AIM OF THE EXERCISE:
Find the line with "Where should I click to: Expand" in the data below, then restate it and all remaining lines exactly, adding nothing.

EXERCISE MATERIALS:
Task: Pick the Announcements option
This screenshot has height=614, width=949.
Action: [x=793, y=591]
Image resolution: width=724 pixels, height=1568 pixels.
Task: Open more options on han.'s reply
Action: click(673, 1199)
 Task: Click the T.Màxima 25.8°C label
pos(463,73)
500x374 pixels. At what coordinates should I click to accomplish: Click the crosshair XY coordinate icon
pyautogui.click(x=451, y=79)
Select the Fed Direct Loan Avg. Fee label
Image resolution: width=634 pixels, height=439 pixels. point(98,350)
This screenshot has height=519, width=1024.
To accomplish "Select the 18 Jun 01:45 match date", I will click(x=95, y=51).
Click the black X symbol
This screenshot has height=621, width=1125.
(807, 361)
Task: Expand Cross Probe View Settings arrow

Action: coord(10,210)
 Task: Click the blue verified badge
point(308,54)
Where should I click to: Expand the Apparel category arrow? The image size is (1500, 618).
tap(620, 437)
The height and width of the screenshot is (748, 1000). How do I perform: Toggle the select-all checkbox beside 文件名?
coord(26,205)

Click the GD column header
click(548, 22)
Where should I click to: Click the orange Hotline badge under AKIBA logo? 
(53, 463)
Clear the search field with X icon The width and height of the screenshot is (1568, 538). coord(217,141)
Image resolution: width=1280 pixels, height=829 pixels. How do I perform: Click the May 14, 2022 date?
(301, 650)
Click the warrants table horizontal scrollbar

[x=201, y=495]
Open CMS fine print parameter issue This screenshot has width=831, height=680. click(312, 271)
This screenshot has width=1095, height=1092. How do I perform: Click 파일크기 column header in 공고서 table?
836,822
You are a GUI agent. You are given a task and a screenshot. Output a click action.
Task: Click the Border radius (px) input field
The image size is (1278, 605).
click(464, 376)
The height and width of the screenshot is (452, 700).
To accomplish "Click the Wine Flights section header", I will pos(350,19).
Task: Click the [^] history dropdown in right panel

SOLUTION TO THE EXERCISE:
Where should I click to: Expand the Apparel category arrow? The image size is (1500, 618).
tap(620, 437)
The height and width of the screenshot is (748, 1000). How do I perform: Toggle the select-all checkbox beside 文件名?
coord(26,205)

Click the GD column header
click(548, 22)
Where should I click to: Click the orange Hotline badge under AKIBA logo? 
(53, 463)
Clear the search field with X icon The width and height of the screenshot is (1568, 538). coord(217,141)
Image resolution: width=1280 pixels, height=829 pixels. How do I perform: Click the May 14, 2022 date?
(301, 650)
Click the warrants table horizontal scrollbar

[x=201, y=495]
Open CMS fine print parameter issue This screenshot has width=831, height=680. click(312, 271)
This screenshot has width=1095, height=1092. How do I perform: Click 파일크기 column header in 공고서 table?
836,822
You are a GUI agent. You are given a task and a screenshot. Output a click action.
Task: Click the Border radius (px) input field
The image size is (1278, 605).
click(464, 376)
The height and width of the screenshot is (452, 700).
To accomplish "Click the Wine Flights section header", I will pos(350,19).
Task: Click the [^] history dropdown in right panel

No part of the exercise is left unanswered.